By using a ray-tracing code, we can observe the trajectory of a light ray under different string cloud parameters, as illustrated in Fig. 1 through the bending angle function. It is evident from the figure that a larger value of a corresponds to a larger radius of the black disk. Light rays in proximity to the BH with a large a may be extremely curved, resulting in an increase in the light ray density for a distant observer.

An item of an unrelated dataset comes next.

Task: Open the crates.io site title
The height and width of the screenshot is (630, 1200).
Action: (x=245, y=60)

Figure 1. (color online) The trajectory of the light ray for different a values with
$M=1$ in polar coordinates$(r,\phi)$ . Left Panel– string cloud parameter$a=0$ (Schwarzschild BH), Middle Panel– string cloud parameter$a=0.2$ , and Right Panel– magnetic charge$a=0.5$ . The green, blue, and red lines correspond to$b>b_{\rm c}$ ,$b=b_{\rm c}$ , and$b<b_{\rm c}$ , respectively. The BH is shown as a black disk. -
In this section, we employ the Luminet method to examine the direct and secondary images of the Schwarzschild string cloud BH. Our assumption is that the black hole is surrounded by an optically thick and geometrically thin accretion disk. The radiation is emitted from point M (the emission plane) with coordinates
$ (r,\varphi) $ and travels to point m (the observation plane) with coordinates$ (b,\alpha) $ . The coordinate system of the accretion disk can be seen in Fig. 2.
Figure 2. (color online) The coordinate system. The design of this figure is taken from Ref. [20].

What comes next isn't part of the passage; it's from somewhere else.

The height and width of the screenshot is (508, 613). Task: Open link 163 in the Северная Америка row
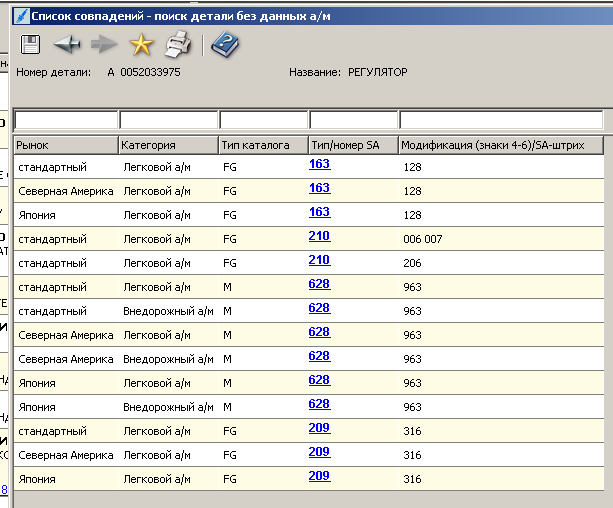pyautogui.click(x=319, y=188)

Two images of the accretion disk are derived on the observation plane, i.e., the direct image with coordinates
$ (b^{(d)},\alpha) $ and the secondary image with coordinates$ (b^{(s)},\alpha+\pi) $ , as reported in [20]. Assuming that the deflection angle from M to the observer is γ and the observer's inclination angle is$ \theta_{0} $ , we can derive the following equation:$ \begin{array}{l} \cos \alpha = \cos \gamma \sqrt{\cos^{2} \alpha + \cot^{2} \theta_{0}}. \end{array} $
(24) For the direct image of the accretion disk, Eq. (11) can be rewritten as
$ \gamma = \frac{1}{\sqrt{2M}} \int_{0}^{1/r}\frac{1}{\sqrt{G(u)}}{\rm d}u = 2 \sqrt{\frac{P}{Q}} \Big(F(\zeta_{\rm r},k) - F(\zeta_{\rm \infty}, k)\Big), $
(25) where
$F(\zeta_{r},k)$ and$ F(\zeta_{\rm \infty}) $ are the elliptical integrals, and$ k^{2}=\dfrac{Q-P+6M}{2Q} $ ,$\sin^{2}\zeta_{r}=\dfrac{Q-P+2M+4MP/r}{Q-P+6M}$ , and$ \sin^{2}\zeta_{\rm \infty}=\dfrac{Q-P+2M}{Q-P+6M} $ [20]. Thus, the radius r as a function of α and P is obtained; we have$ \frac{1}{r} = \frac{P-2M-Q}{4MP} + \frac{Q-P+6M}{4MP} sn^{2}\Bigg(\frac{\gamma}{2}\sqrt{\frac{Q}{P}} + F(\zeta_{\rm \infty}, k)\Bigg). $
(26) According to this equation, the iso-radial curves for a given angle
$ \theta_{0} $ are presented. For the$ (n+1)th $ order image of the accretion disk, Eq. (25) satisfies$ 2n \pi - \gamma = 2 \sqrt{\frac{P}{Q}} \Big(2K(k)- F(\zeta_{r},k) - F(\zeta_{\rm \infty}, k)\Big), $
(27) where
$ K(k) $ is the complete elliptic integral.Figure 3 displays the direct and secondary images of circular rings orbiting a Schwarzschild string cloud BH, located at various distances from the center (
$ r=16M $ ,$ r=18M $ ,$ r=20M $ , and$ r=22M $ , from inside to outside) and at different inclination angles ($ \theta_{0}=15^{\circ} $ ,$ 45^{\circ} $ , and$ 75^{\circ} $ ). The direct images correspond to photons emitted in directions above the equatorial plane, and the secondary images correspond to photons emitted in directions below the equatorial plane. It is evident that as the string cloud parameter (a) increases, the direct image expands outward, increasing the shadow radius. Conversely, the shape and size of the secondary images decrease. Additionally, an increased inclination angle results in a clearer separation between the direct and secondary images.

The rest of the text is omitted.